Title Loans: Get Cash For Your Car Without Selling it
One property almost every American owns is their vehicle. So it’s not unusual for them to turn to it for help when they are hit by an emergency and need some extra cash.
Usually though few of them wish to give up their vehicle – since it’s such a necessity in most places, selling it may bring in the cash to fix the more immediate problems but may cost extra in the long run.
This is where the title loans come in: title loans are a short-term secured type of loans, where your car acts as collateral. Need cash fast to deal with an emergency? Taking out a title loan is an option that will allow you to get money without having to give up your vehicle. Getting a title loan asap a way to get fast cash now when you need it most. How exactly? Let’s break it down.
What Do I Need to Know About Title Loans?
When it comes to the quick personal credits which are generally known to be quick and easy, the title loans possibly take the cake as being the quickest and easiest. On average, a title loan takes around 30 to 45 minutes to be approved, and even the most demanding lender isn’t likely to keep you waiting for more than an hour. In fact, you’re more likely to wait for your loan approval for closer to 15 minutes than an hour.
A title loan is a secured type of loan, which means your vehicle will be acting as collateral. While this might seem scary, keep in mind that this actually lets the lender operate more freely and accommodate pretty much any type of income, which is what makes the approval process so easy in the first place.
Advantages of Online Title Loans
Another upside of title loans is that credit score doesn’t typically matter when it comes to them: usually, lenders do not pay any attention to it, so even if it's outright nonexistent – a credit score won’t be influencing your chances to be approved for the loan. And if you’re scared that the title loan will influence your credit score negatively – you don’t have to worry. The lender isn’t likely to report the loan at all, so it won’t be influencing your credit score in any way.
You Keep Your Car When You Take Out the Title Loan!
There’s a belief floating around that you have to leave your car with the lender when you take out the title loan – and only get it back when you pay off the loan in full. This is a misconception and an incorrect one. Title loans do not call for you to hand your car to the lender, it’s literally in the name: they are called title loans because that’s what they require – a vehicle title.
So when you take out a title loan, the car stays with you and you’re free to keep driving it, as long as you dutifully pay off the loan according to the schedule set by the lender.
How Do I Acquire A Title Loan?
While acquiring a title loan is significantly easier than any other type of loan, that doesn’t mean you can simply walk into a shop and demand they give you money. The lenders do have a few requirements and you do have to satisfy them before applying.
- You need to be at least 18 years old (and have an ID to prove it)
- You need to own a vehicle (in good condition)

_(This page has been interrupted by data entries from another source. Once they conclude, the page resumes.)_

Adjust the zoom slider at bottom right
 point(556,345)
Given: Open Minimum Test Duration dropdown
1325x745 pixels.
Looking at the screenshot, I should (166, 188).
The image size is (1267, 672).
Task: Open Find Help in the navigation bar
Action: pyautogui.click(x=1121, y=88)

- The vehicle title should be in your name and completely lien-free.
As long as the documents are in order, the approval process will go something like this:
- You hand over your lien-free vehicle title to the lender
- You provide your ID to prove that you’re 18+ and it’s your name on the title
- You get the money.
Get Up To $15,000 with At Home Title Loans
These days the process is so well organized that you can simply take a title loan from the comfort of your own home. Thanks to the option of online title loans no store visit is necessary. You can simply go to the website, fill out the application form, and get approved without ever visiting the shop.
Do keep in mind though that while at-home title loans are convenient, the online application may take a little longer to proceed – around a day or two. So if you need the cash that very day, make sure to apply for the loan early in the morning.
Note: The content provided in this article is only for informational purposes, and you should contact your financial advisor about your specific financial situation.